Clinical Implications of Anthracycline Stewardship

Anthracyclines have long been a cornerstone of breast cancer treatment, but they are associated with significant long-term toxicities, most notably dose-dependent cardiotoxicity and a small but serious risk of treatment-related leukemia. Historically, the decision to include or omit an anthracycline has been based on clinical risk factors, such as nodal status or tumor size, rather than molecular characteristics.

By utilizing the 70-gene expression profile and 80-gene molecular subtyping assay, clinicians can now differentiate between high-risk 1 (H1) and H2 profiles. The FLEX data suggest that although both groups are considered genomically high risk, the H2 subset exhibits a unique sensitivity to anthracyclines. This allows for a more tailored approach: intensifying treatment for those with the H2 subtype while potentially sparing H1 patients the additional toxicity of anthracyclines if a nonanthracycline regimen (such as docetaxel and cyclophosphamide) is deemed appropriate.

The Role of Real-World Data

The FLEX study represents a shift in how clinical evidence is generated, utilizing an all-comers registry design that captures whole-transcriptome data from more than 14,000 patients. This methodology allows for the identification of smaller, biologically distinct subgroups that might be missed in traditional randomized controlled trials.
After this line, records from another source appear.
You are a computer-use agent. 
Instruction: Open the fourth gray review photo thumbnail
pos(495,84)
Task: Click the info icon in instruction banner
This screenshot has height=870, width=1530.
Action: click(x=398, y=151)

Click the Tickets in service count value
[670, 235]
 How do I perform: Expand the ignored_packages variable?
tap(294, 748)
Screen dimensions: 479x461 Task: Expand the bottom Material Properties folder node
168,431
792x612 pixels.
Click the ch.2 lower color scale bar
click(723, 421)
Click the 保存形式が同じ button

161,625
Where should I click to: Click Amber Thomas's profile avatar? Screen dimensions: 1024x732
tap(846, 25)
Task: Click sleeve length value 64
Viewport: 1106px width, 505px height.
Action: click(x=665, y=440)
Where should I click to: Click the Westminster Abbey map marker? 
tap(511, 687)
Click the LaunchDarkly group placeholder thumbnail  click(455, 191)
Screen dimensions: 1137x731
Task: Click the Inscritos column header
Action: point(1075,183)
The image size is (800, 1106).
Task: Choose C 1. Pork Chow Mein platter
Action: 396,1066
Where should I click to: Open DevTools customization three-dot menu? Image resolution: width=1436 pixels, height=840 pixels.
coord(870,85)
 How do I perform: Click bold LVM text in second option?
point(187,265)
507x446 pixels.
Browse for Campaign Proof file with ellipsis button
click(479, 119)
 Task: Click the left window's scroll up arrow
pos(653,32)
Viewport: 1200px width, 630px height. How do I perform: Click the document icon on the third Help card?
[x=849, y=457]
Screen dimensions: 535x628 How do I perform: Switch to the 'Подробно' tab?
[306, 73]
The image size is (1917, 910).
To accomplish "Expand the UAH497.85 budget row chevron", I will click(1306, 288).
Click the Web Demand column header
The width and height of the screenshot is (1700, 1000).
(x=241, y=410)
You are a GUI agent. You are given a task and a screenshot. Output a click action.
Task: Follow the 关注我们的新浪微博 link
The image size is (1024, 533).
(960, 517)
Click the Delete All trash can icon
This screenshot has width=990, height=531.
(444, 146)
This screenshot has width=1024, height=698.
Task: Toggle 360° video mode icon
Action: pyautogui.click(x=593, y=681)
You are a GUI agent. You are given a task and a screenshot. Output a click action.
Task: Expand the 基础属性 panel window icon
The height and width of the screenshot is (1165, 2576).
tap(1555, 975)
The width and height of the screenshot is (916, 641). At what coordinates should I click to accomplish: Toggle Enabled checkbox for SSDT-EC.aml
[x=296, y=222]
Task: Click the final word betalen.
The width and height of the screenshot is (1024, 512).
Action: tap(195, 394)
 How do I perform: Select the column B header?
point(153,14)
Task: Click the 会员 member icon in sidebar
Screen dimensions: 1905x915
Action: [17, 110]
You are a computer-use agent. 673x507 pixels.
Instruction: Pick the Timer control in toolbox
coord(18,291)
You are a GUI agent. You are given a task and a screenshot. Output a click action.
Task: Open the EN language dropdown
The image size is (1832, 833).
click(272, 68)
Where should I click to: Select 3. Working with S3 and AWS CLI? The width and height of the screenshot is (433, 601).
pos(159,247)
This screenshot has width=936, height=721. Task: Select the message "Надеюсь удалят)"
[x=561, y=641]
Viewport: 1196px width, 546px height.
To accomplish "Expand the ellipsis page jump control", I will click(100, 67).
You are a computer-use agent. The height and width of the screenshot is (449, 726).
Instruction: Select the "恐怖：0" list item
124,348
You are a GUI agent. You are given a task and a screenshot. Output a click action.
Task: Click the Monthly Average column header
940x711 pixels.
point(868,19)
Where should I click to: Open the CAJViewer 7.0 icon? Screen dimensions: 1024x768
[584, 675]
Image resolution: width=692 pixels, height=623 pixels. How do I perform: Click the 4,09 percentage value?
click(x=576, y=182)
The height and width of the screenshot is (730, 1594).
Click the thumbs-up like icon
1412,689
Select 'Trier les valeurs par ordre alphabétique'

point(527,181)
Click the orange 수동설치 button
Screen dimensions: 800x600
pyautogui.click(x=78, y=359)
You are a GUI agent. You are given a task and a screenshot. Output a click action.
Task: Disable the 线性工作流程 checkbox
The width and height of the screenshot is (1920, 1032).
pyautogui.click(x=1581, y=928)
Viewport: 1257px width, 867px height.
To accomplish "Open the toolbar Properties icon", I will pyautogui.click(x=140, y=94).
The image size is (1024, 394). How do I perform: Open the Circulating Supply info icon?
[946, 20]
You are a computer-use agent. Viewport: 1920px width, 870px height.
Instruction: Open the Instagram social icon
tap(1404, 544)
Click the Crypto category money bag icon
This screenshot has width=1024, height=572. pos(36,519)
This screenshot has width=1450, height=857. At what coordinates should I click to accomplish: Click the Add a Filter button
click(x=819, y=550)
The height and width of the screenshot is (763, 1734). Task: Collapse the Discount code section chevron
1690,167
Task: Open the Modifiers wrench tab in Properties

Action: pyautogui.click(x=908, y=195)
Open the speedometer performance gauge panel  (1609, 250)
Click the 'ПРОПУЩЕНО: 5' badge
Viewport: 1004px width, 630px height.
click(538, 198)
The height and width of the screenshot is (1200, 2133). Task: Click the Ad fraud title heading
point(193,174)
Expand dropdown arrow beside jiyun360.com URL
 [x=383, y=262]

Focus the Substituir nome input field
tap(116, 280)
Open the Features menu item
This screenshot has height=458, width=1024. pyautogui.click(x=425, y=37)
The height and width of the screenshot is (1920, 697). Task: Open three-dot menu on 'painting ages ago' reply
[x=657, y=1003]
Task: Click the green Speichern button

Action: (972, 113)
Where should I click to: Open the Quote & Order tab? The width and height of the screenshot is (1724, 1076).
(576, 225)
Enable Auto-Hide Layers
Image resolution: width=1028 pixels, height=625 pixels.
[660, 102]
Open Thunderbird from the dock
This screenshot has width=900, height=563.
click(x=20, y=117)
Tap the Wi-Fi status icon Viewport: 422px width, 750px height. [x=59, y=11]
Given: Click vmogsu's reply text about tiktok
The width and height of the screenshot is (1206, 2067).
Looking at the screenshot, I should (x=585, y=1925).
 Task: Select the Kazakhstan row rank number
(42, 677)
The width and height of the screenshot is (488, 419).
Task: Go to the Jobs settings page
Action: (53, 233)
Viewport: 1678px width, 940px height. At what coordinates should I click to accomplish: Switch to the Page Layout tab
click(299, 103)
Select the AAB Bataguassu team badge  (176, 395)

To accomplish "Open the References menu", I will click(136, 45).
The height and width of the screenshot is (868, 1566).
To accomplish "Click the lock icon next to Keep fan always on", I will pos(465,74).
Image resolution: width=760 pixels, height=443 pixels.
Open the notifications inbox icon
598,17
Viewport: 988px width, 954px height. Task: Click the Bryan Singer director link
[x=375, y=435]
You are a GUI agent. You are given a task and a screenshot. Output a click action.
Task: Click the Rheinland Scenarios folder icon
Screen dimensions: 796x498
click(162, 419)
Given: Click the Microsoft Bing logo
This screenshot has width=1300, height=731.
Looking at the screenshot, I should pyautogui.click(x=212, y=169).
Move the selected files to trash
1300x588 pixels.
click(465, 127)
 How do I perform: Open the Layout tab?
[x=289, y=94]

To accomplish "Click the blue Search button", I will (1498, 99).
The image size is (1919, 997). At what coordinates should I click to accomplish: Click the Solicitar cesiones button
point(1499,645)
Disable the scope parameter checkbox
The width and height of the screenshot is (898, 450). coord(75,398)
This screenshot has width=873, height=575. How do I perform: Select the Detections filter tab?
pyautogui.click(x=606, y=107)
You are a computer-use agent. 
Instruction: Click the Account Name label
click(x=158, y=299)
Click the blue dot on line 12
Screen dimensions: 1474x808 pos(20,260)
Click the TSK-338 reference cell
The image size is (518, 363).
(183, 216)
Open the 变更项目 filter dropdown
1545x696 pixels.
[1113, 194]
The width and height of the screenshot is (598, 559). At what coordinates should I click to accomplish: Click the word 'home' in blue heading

The 70-gene expression profile remains the only genomic assay with FDA clearance for use in early-stage breast cancer and holds Category 1 recommendations in the NCCN guidelines for both node-negative and node-positive (1 to 3 nodes) disease. This latest update further expands its utility from a prognostic risk-stratification tool to a predictive tool for therapeutic selection.

REFERENCES

1. Agendia announces NCCN guideline update recognizing MammaPrint to guide personalized anthracycline use in HR+/HER2- early‑stage breast cancer. News release. Agendia Inc. January 20, 2026. Accessed January 20, 2026. https://tinyurl.com/36s73xzn

2. NCCN. Clinical Practice Guidelines in Oncology. Breast cancer; version 1.2026. Accessed January 20, 2026. https://tinyurl.com/3v9vy9x4

3. MammaPrint, BluePrint, and full-genome data linked with clinical data to evaluate new gene EXpression profiles (FLEX). ClinicalTrials.gov. Updated August 20, 2025. Accessed January 20, 2026. https://clinicaltrials.gov/study/NCT03053193

4. O’Shaughnessy J, Brufsky A, Graham CL, et al. Differential benefit of anthracycline-based chemotherapy in MammaPrint High 1 and high 2 Luminal-type early-stage breast cancer: results from the FLEX registry. Poster presented at: San Antonio Breast Cancer Symposium; December 9-12, 2025; San Antonio, TX. Poster PS2-07-03.